An MoU Is Not Peace—It Is Misleading Language That Paves the Way for More War

June 14, 2026

What an MoU means in the context of a war is confusing and misleading. Is the war over when it is signed? Or is it a pause until there is a misunderstanding?

Kathy Gannon Substack

As with so much surrounding the Iran war, which the United States and Israel began in February, truth has been elusive and words have lost much of their meaning.

A cease fire agreement does not cease the firing. A peace agreement is not an agreement. Instead it is a Memorandum of Understanding.

Pakistan’s Prime Minister Shehbaz Sharif and U.S. President Donald Trump have been claiming on social media, of course that there is an agreement on the Iran war and says Sharif “peace has never been this close as it is now.”

What exactly an MoU is in the context of a war is a bit of a mystery. Also an MoU has an inoffensive, business-like sound to it. It’s as if the brutal reality of war, the deaths of innocents, homes destroyed, children killed, is made invisible behind the inoffensive MoU. It is manipulative and it should be more than a little offensive to anyone who values words and reality.

And what does it even mean?

Is the war over when it is signed? Or is it on pause until/if the Memorandum of Understanding is misunderstood? Who decides whether there is a misunderstanding?

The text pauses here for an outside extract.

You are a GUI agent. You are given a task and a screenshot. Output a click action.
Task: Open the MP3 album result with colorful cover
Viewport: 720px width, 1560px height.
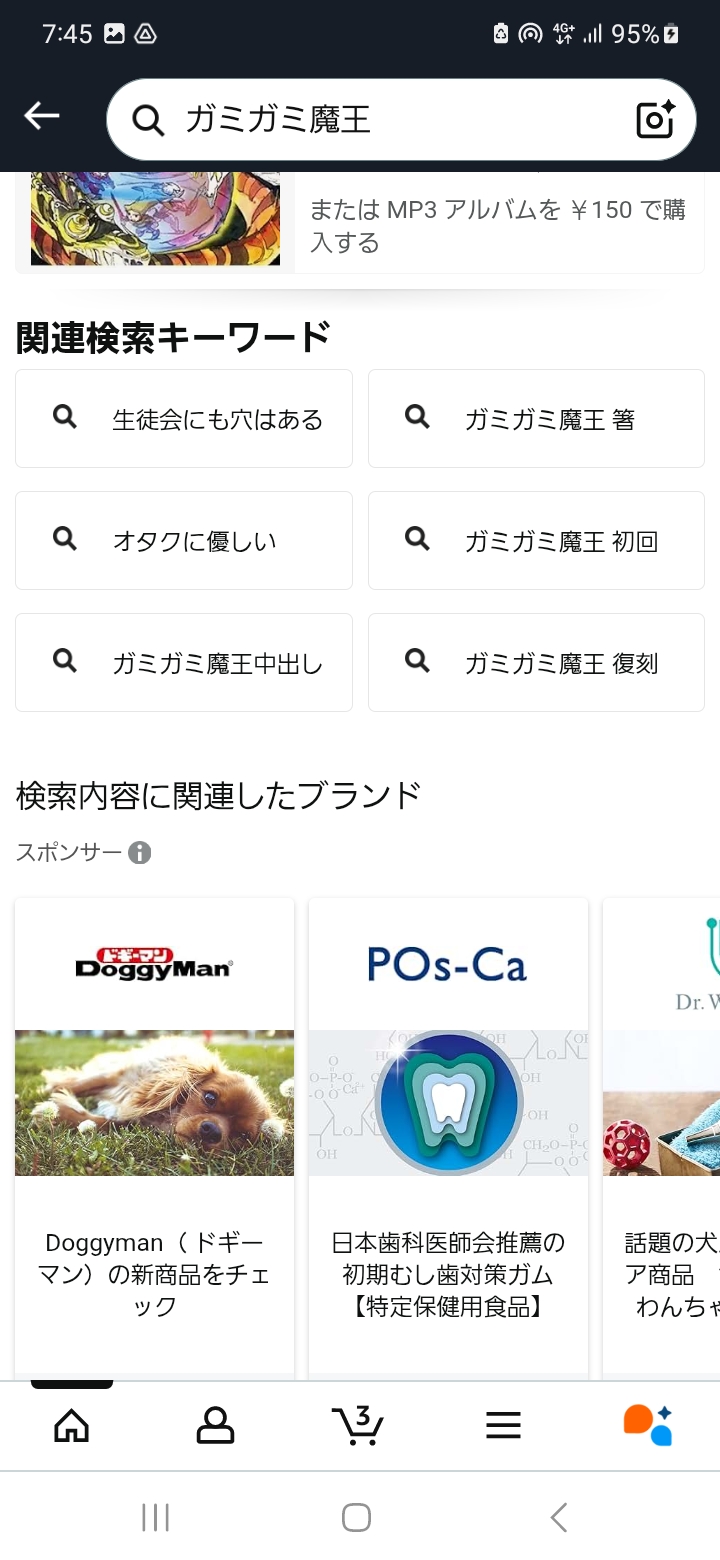(x=155, y=220)
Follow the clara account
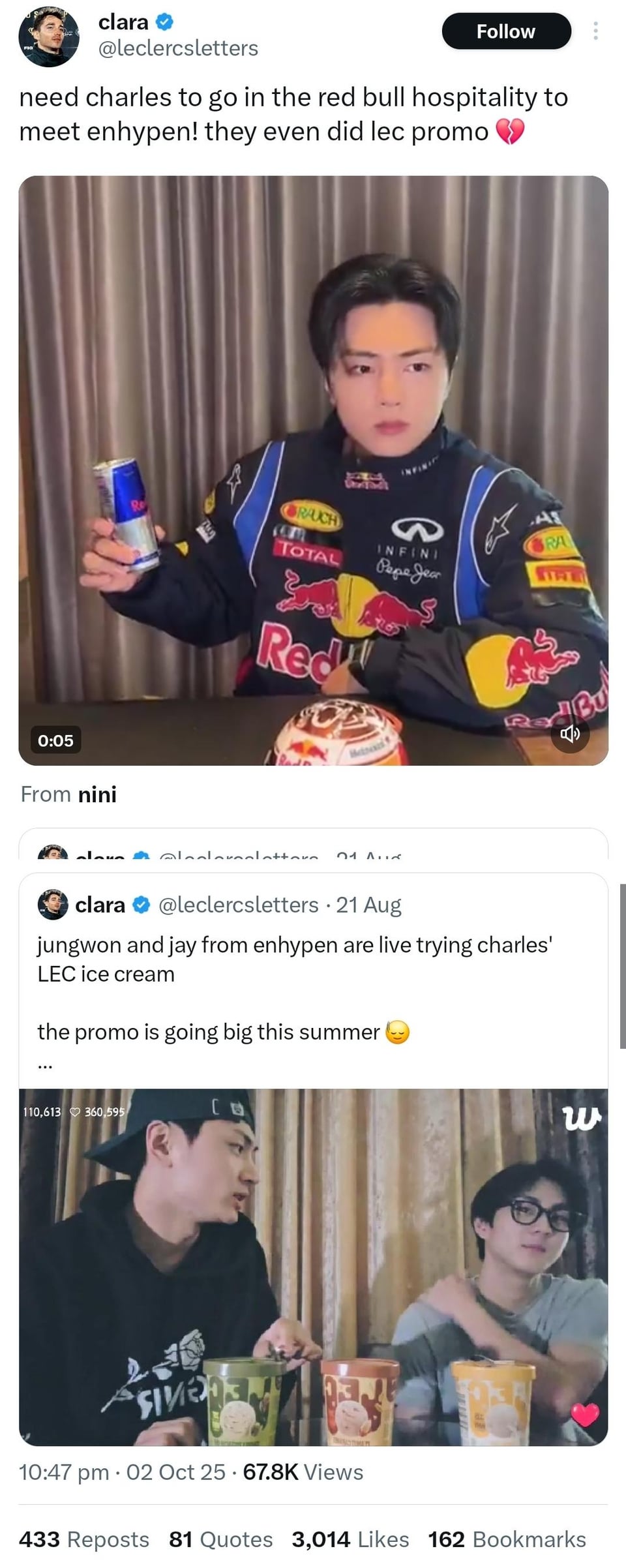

Can an MoU be interpreted as a peace agreement? Would breaking an MoU be a declaration of war? If it is, would the U.S. administration this time be required to seek permission to go to war?

The reality is that this MoU, if it is signed, is not a peace agreement. It does not end the Iran war, a war that has killed nearly 4,000 Iranians, destroyed homes, and devastated countless lives. Nothing is over. It is simply a pause in fighting while the warring sides agree to talk about the issues, they have been unable to resolve until now, like the Strait of Hormuz and Iran’s nuclear enriched material.

If one peels away the layers, this MoU, if it is signed, appears to be little more than a 60-day breathing space for President Donald Trump, who is desperate for an off ramp. This MoU allows him to kick the war down the road until he can recover some political ground at home ahead of the November mid-term elections in the United States?

If the MoU opens the Strait of Hormuz to unfettered traffic and gas prices at the pumps in America (which really is all that matters to most Americans), Trump will be able to tell mid-term voters he was right all along: The pain at the pumps was temporary.

This latest “peace has never been this close” moment is not hopeful—it is manipulative, detached from reality, and dangerously effective at normalizing memorandums as a substitute for real peace.

If this is where we are headed, wars may no longer end at all. They will simply be deferred—one evasive compromise, one sanitized memorandum, one future battlefield at a time—while innocents are killed, families are torn apart, and homes are reduced to rubble beneath the deceptively harmless language of an MoU.